159 books192 followers
Jules Ralph Feiffer was an American cartoonist and author, who at one time was considered the most widely read satirist in the country. He won the Pulitzer Prize in 1986 for editorial cartooning, and in 2004 he was inducted into the Comic Book Hall of Fame. He wrote the animated short Munro, which won an Academy Award for Best Animated Short Film in 1961. The Library of Congress has recognized his "remarkable legacy", from 1946 to the present, as a cartoonist, playwright, screenwriter, adult and children's book author, illustrator, and art instructor.

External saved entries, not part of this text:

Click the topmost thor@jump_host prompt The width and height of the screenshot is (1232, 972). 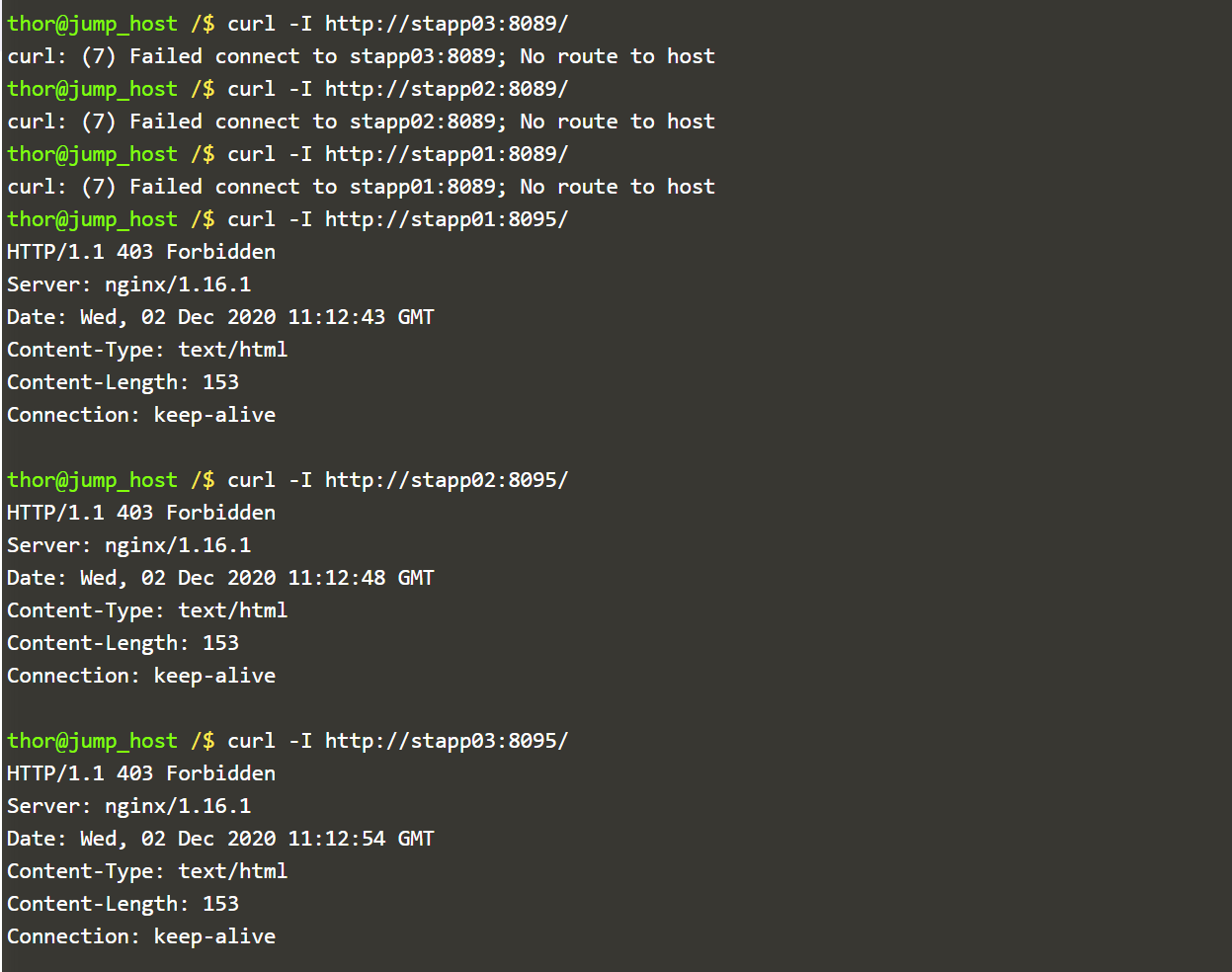92,24
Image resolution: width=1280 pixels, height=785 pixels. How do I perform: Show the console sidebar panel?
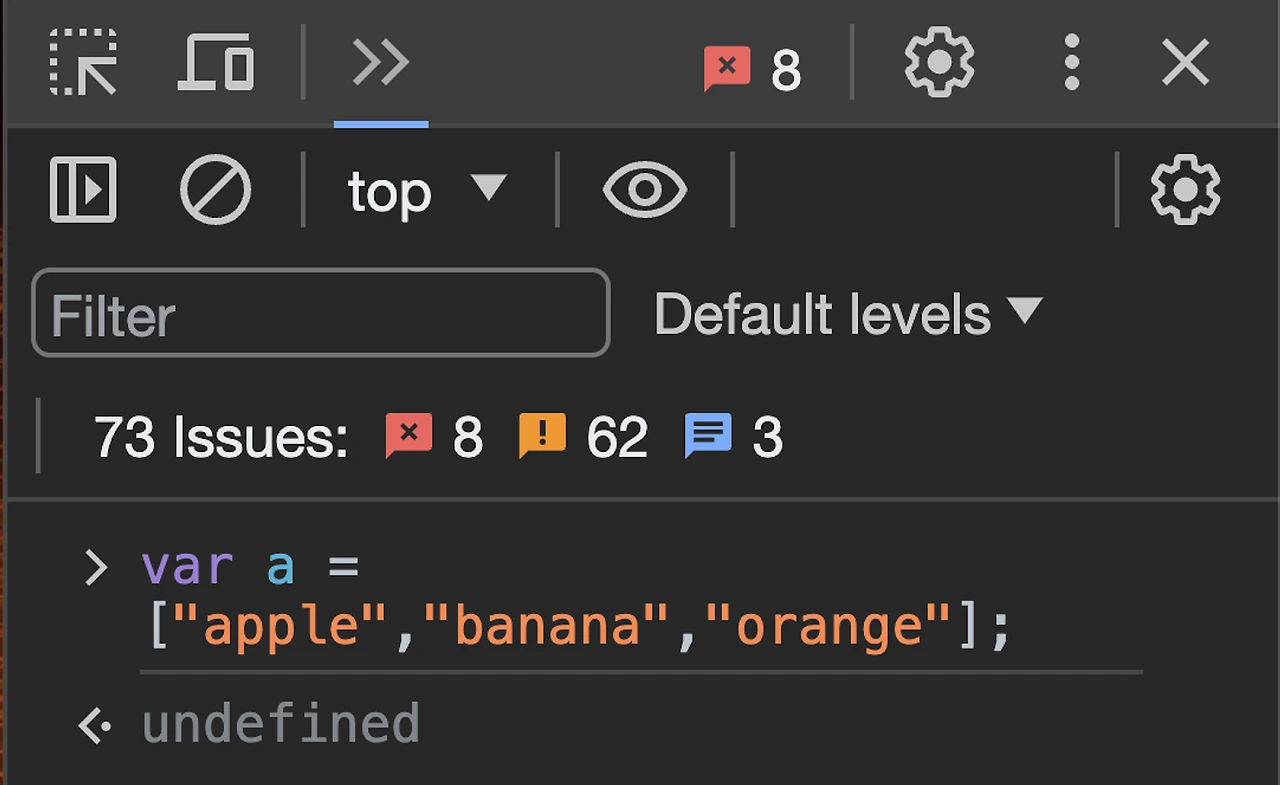click(83, 189)
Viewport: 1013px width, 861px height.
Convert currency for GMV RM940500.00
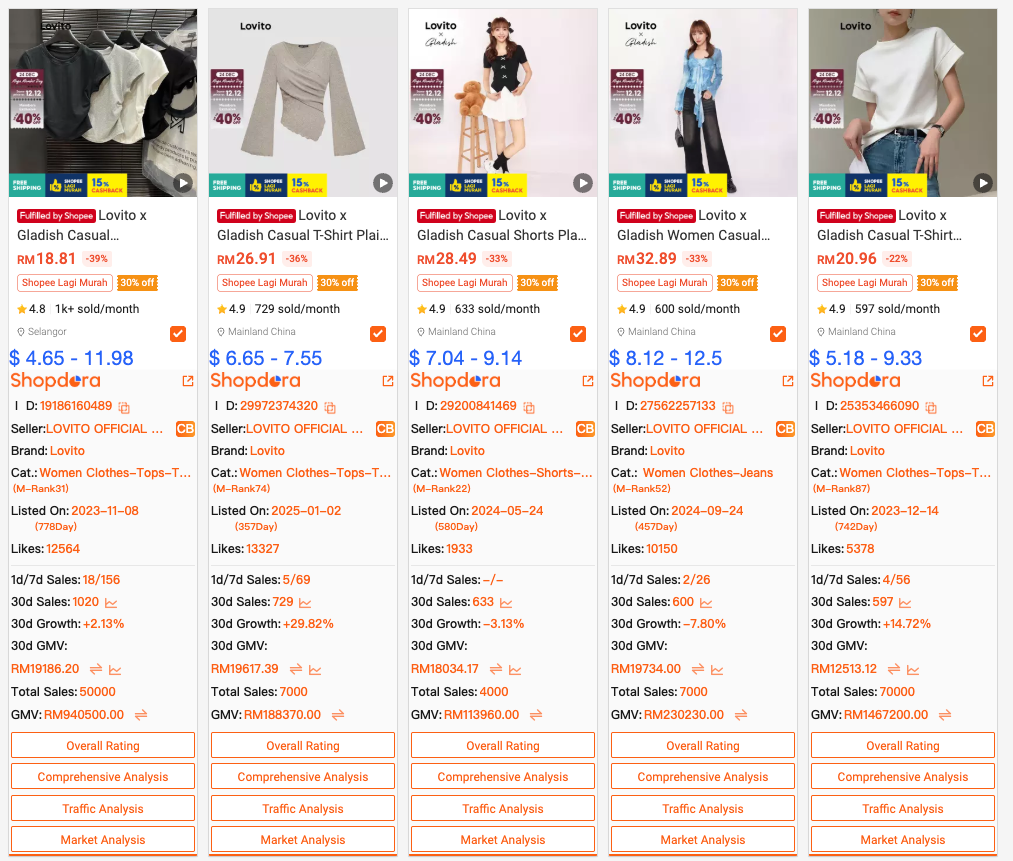point(141,715)
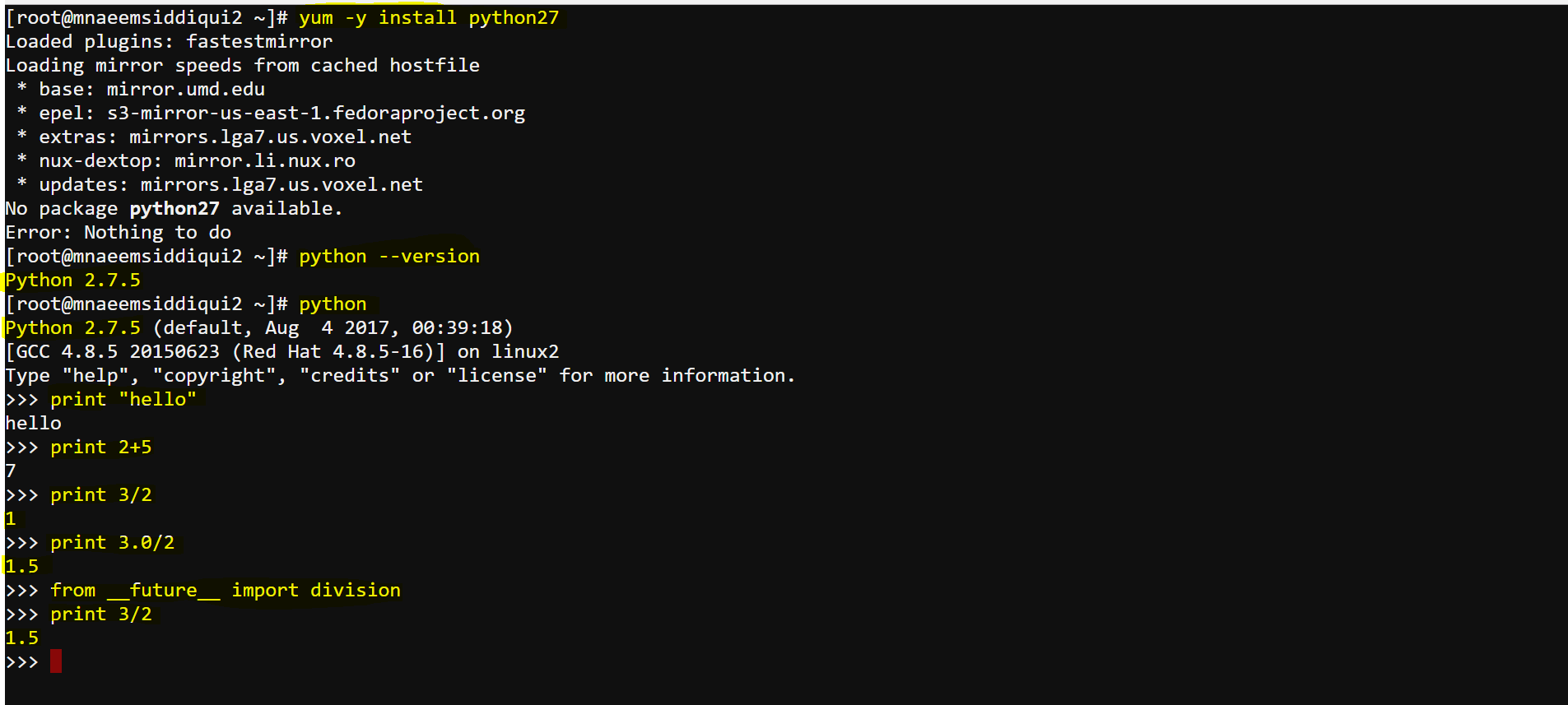This screenshot has width=1568, height=705.
Task: Click the word "license" in help text
Action: pos(497,375)
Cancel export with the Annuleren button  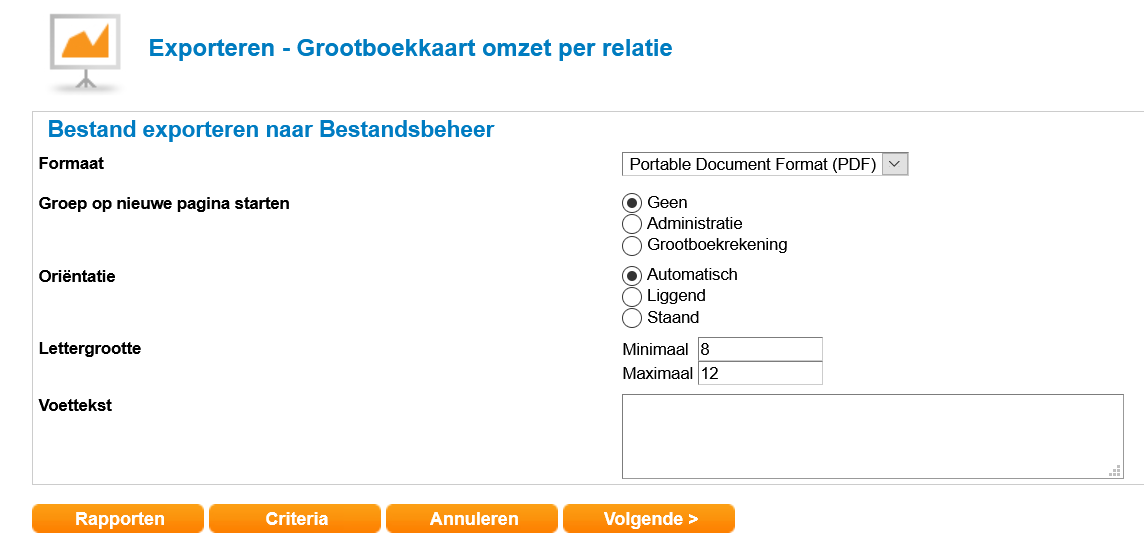(x=473, y=519)
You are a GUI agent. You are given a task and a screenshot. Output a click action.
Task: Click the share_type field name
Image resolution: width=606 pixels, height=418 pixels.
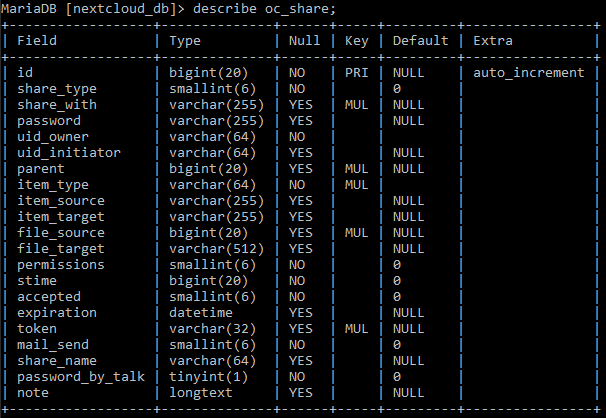tap(57, 89)
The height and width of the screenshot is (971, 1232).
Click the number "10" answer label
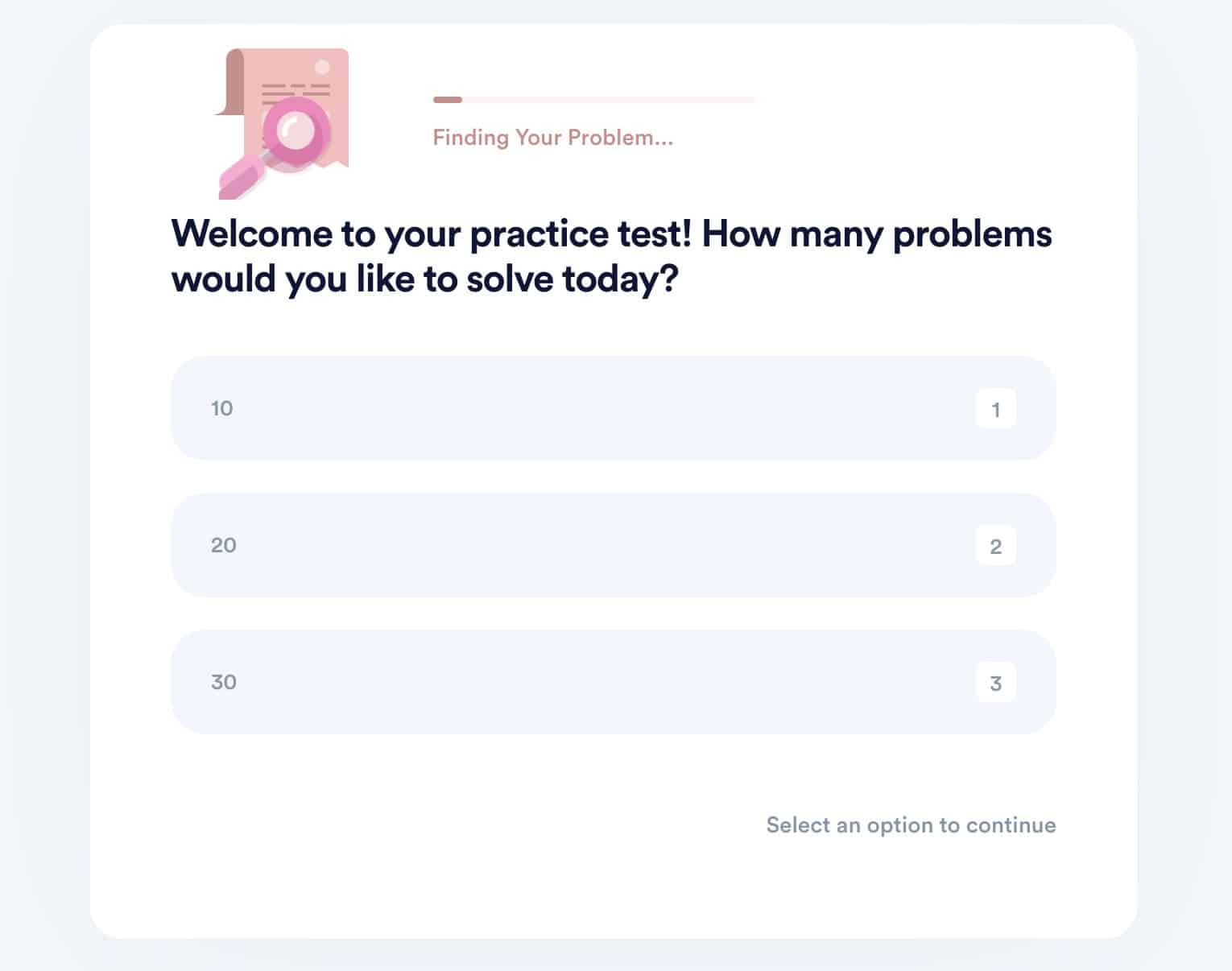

When Feiffer was 17 (in the mid-1940s) he became assistant to cartoonist Will Eisner. There he helped Eisner write and illustrate his comic strips, including The Spirit. In 1956, he became a staff cartoonist at The Village Voice, where he produced the weekly comic strip titled Feiffer until 1997. His cartoons became nationally syndicated in 1959 and then appeared regularly in publications including the Los Angeles Times, the London Observer, The New Yorker, Playboy, Esquire, and The Nation. In 1997, he created the first op-ed page comic strip for the New York Times, which ran monthly until 2000.
He has written more than 35 books, plays and screenplays. His first of many collections of satirical cartoons, Sick, Sick, Sick, was published in 1958, and his first novel, Harry, the Rat with Women, in 1963. In 1965, he wrote The Great Comic Book Heroes, the first history of the comic-book superheroes of the late 1930s and early 1940s and a tribute to their creators. In 1979, Feiffer created his first graphic novel, Tantrum. By 1993, he began writing and illustrating books aimed at young readers, with several of them winning awards.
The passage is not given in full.